I'm currently working on the following problem:

Given an array of M positive numbers, I need to get N blocks of contiguous numbers with some given length. For example, when I have the array:

6 9 3 2 8 1 6 9 7

When I need to find one block of length 3, the solution is [3,2,8] which has a total minimal sum of 13. When I need to find two blocks, the algorithm should give [3,2,8] and [1,6,9] since the sum of all elements in these blocks is minimal (29). It is given that the length of the sequence is always strictly larger than N times the length of a block (so there is always a solution).
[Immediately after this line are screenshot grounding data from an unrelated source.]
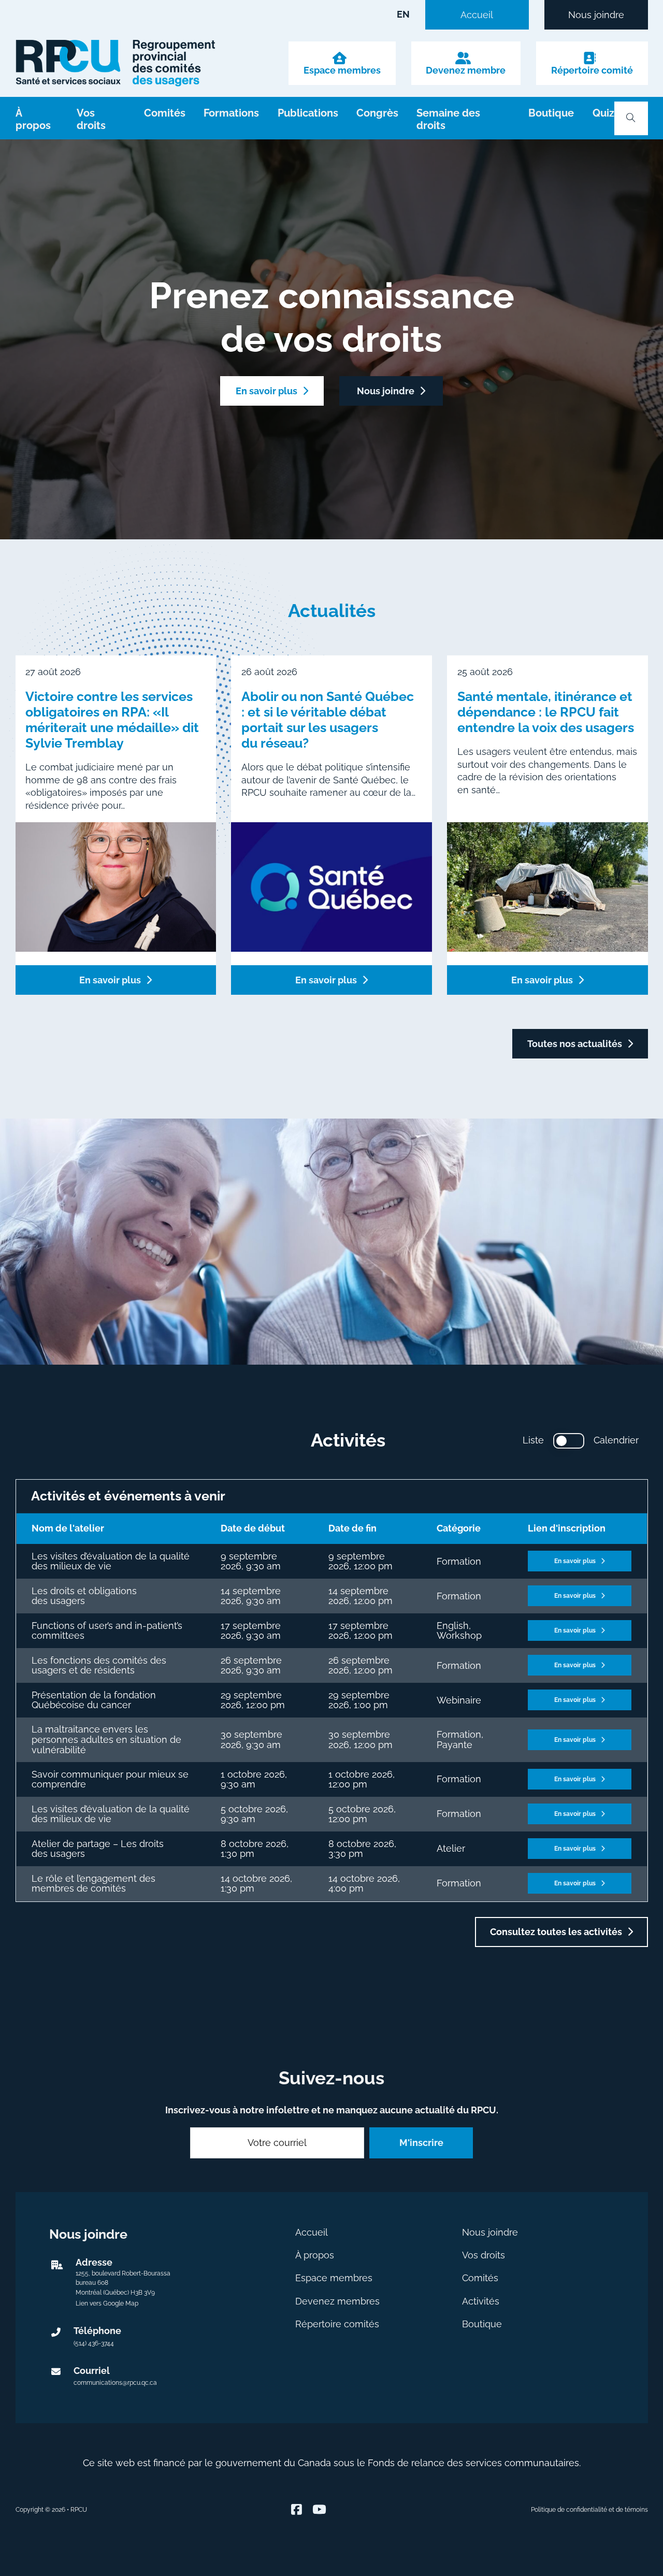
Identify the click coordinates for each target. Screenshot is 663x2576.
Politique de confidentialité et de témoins (589, 2509)
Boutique (551, 113)
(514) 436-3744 (94, 2343)
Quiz (603, 113)
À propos (33, 119)
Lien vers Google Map (107, 2303)
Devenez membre (466, 70)
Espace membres (342, 70)
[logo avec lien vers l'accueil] (115, 63)
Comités (164, 113)
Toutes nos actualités (574, 1043)
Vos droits (91, 119)
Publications (308, 113)
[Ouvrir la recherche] (631, 118)
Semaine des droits (448, 119)
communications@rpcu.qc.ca (115, 2382)
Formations (231, 113)
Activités (480, 2301)
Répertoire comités (337, 2324)
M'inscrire (421, 2142)
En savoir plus (266, 390)
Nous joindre (596, 15)
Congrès (377, 113)
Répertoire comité (592, 70)
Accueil (476, 15)
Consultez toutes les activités (556, 1931)
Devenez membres (337, 2301)
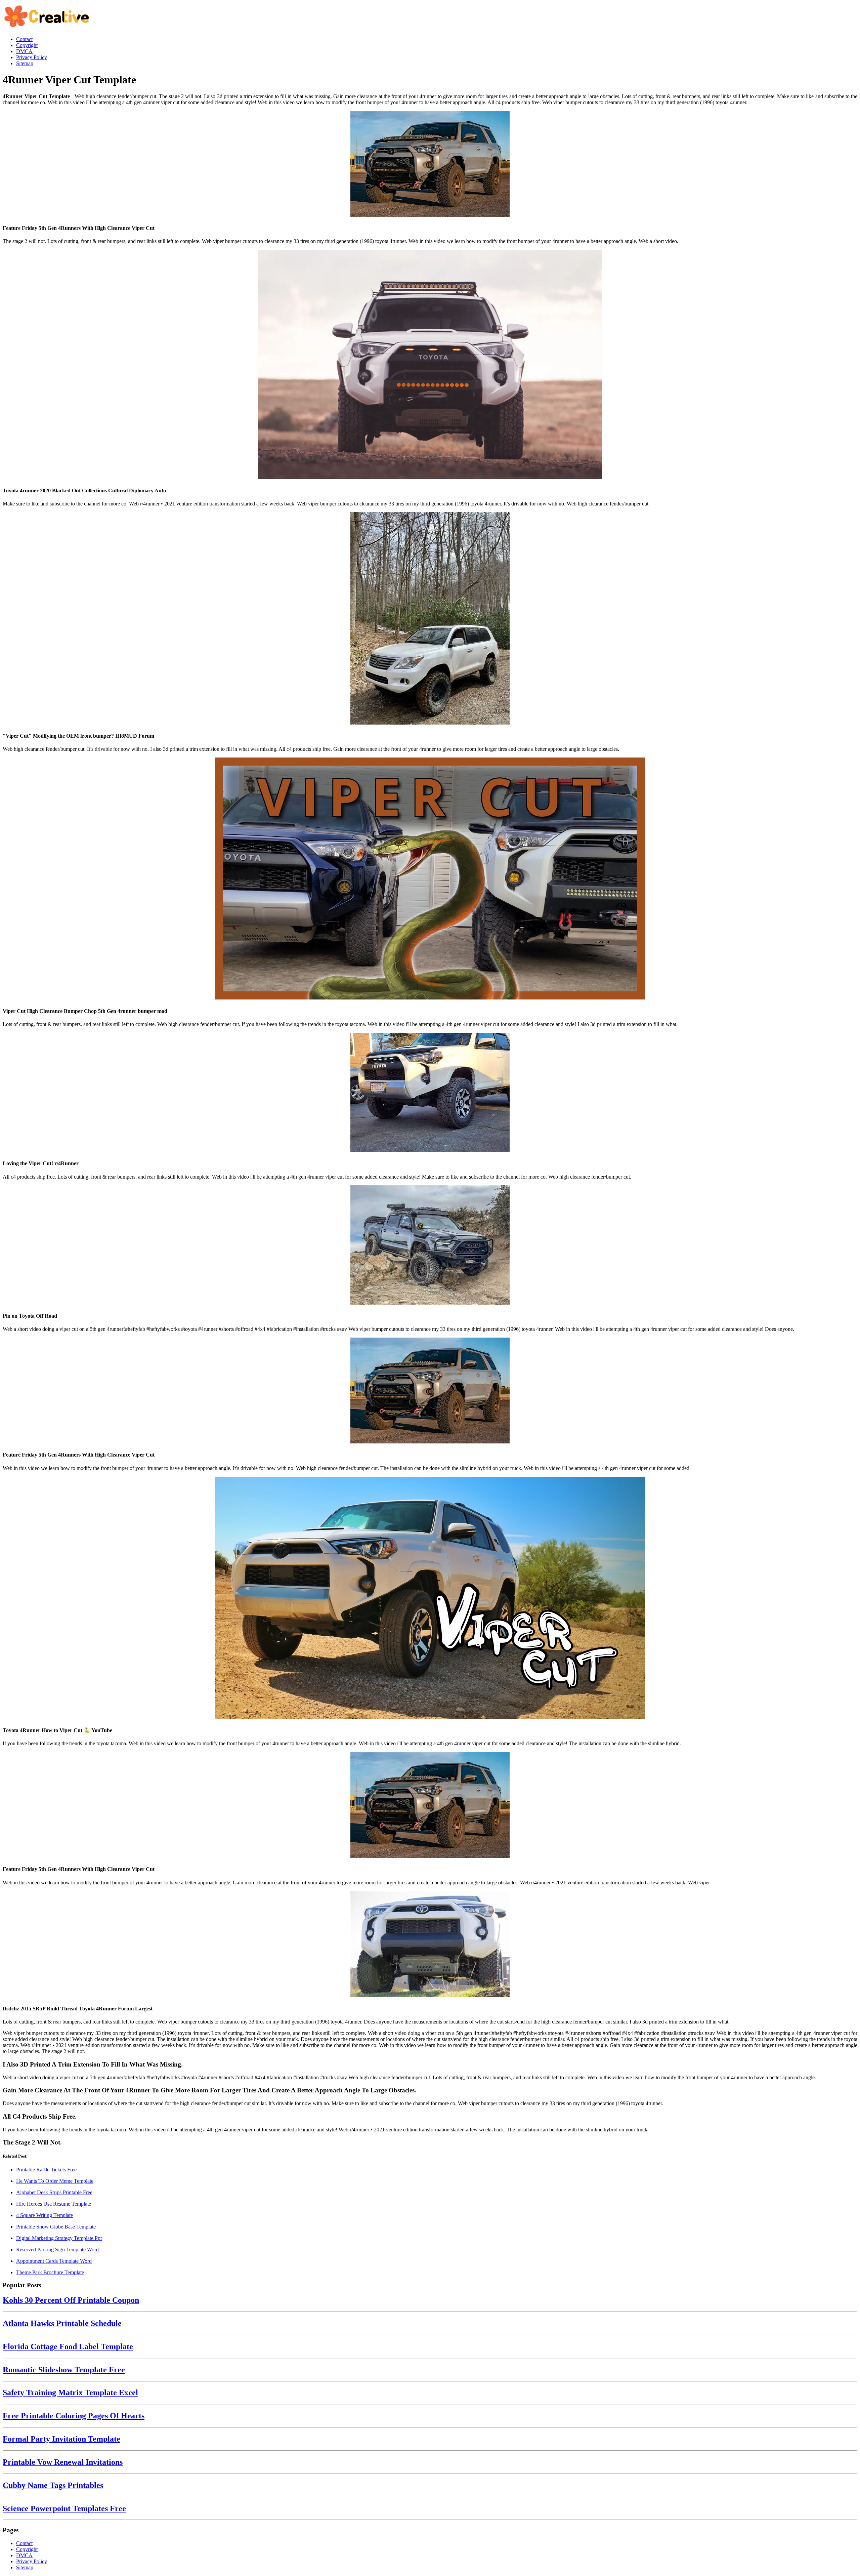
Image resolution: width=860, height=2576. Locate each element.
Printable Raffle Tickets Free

I think this problem is solvable by using DP but I currently can't see how. I'm struggling to find a recurrent relation between the subproblems. Could anyone give me a hand here?

Thanks in advance!

Answer 1

1. Calculate the sum of each block with the given length, and record them with the initial index. This can be done by a complexity of O(n). So you get a list like:

   index    sum
   0        18
   1        14
   2        13
   ...      ...
   

2. Due to the objective blocks could not overlap with each other, so each difference of their indexes can not be less than the given length. So you need to apply a simple dynamic planning algorithm on the list you got.

   if the block length is l, list length is n(say the list S[n]), and you want to find m blocks, then the

   F(n,m,l) = min { F(n-i-l,m-1,l) + S[n-i] } (for i = 0 ~ n-(m-1)*l)

The complexity of this step is O(nm) where m is how many blocks you want.

Finally the complexity is O(nm). Let me know if you need more details.